Menurut dia, sejak dilantik tahun 2005 lalu sebagai lembaga representase cultural orang asli Papua harusnya MRP sudah mendorong dan melaksanakan tugas untuk mengakomodir hak – hak orang asli Papua itu. Bukan setelah semua Parpol dan semua perangkat aturan tentang Pemilu dan Parpol ditetapkan baru statemen itu dikeluarkan. Namun begitu sesungguhnya tidak ada masalah kalau sekarang MRP mempertanyakan hal itu ke KPU hanya saja berkali – kali ia menagaskan bahwa semuanya telah terlambat bahkan sangat terlambat.

Kata Yance Kayame, memboikot Pemilu bukanlah jalan keluar sebab Pemilu itu adalag agenda nasional. “Tidak seharusnya mau boikot Pemilu, selama ini MRP juga belum bekerja maksimal apalagi sampai urus masalah ini, waktunya sangat mempet baru mau bicara, jadi kami sangat sayangkan,” katanya.

Ia hanya menyarankan agar MRP sebaiknya mengambil langkah – langkah aktif membicarakan masalah ini dengan pemerintah pusat dan daerah termasuk dengan KPU sendiri. “Karena seperti saya bilang tadi, sudha terlambat,” tandasnya.

==*==

### PERSYARATAN:
(1) Menurut bacaan, pada tahun berapa MRP dilantik?
(2) Tuliskan kembali tanpa perubahan bagian bacaan yang diawali kata-kata "Menurut dia, sejak" dan diakhiri "bahkan sangat terlambat.".
Gunakan hanya bacaan tersebut sebagai sumber.

[Entri Tersimpan]
==*==

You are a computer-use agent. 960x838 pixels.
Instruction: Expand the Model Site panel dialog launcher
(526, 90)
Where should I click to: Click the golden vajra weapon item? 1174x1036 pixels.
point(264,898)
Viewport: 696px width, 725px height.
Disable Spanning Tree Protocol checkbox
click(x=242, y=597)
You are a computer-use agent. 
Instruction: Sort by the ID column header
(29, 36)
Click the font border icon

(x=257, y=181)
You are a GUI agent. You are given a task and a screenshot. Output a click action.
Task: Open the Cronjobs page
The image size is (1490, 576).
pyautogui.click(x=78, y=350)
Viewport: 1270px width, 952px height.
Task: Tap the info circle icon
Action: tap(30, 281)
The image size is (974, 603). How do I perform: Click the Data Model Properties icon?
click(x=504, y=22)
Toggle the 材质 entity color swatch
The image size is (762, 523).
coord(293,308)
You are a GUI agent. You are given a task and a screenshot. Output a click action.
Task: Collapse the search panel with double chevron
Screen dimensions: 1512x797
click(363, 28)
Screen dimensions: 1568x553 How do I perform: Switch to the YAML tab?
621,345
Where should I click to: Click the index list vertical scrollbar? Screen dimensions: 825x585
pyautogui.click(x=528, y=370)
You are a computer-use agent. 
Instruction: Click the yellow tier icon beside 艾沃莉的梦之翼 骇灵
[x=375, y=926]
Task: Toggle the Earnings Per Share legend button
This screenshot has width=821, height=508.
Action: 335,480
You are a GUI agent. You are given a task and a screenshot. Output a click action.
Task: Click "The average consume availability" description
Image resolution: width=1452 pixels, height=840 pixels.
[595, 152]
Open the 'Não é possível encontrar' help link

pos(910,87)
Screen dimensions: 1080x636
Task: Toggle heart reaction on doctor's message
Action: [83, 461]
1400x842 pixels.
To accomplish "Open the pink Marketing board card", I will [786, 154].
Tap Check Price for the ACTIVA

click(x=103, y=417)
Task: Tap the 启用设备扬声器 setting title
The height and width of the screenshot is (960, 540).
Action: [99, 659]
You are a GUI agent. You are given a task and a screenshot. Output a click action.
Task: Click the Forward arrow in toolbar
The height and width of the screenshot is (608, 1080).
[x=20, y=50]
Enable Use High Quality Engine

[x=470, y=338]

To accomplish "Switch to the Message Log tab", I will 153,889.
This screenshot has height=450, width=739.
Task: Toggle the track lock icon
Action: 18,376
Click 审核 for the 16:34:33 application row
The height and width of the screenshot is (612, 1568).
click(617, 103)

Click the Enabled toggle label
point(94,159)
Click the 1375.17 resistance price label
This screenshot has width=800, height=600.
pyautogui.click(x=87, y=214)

==*==

### JAWABAN BERURUTAN:
(1) Tahun 2005.

(2)
Menurut dia, sejak dilantik tahun 2005 lalu sebagai lembaga representase cultural orang asli Papua harusnya MRP sudah mendorong dan melaksanakan tugas untuk mengakomodir hak – hak orang asli Papua itu. Bukan setelah semua Parpol dan semua perangkat aturan tentang Pemilu dan Parpol ditetapkan baru statemen itu dikeluarkan. Namun begitu sesungguhnya tidak ada masalah kalau sekarang MRP mempertanyakan hal itu ke KPU hanya saja berkali – kali ia menagaskan bahwa semuanya telah terlambat bahkan sangat terlambat.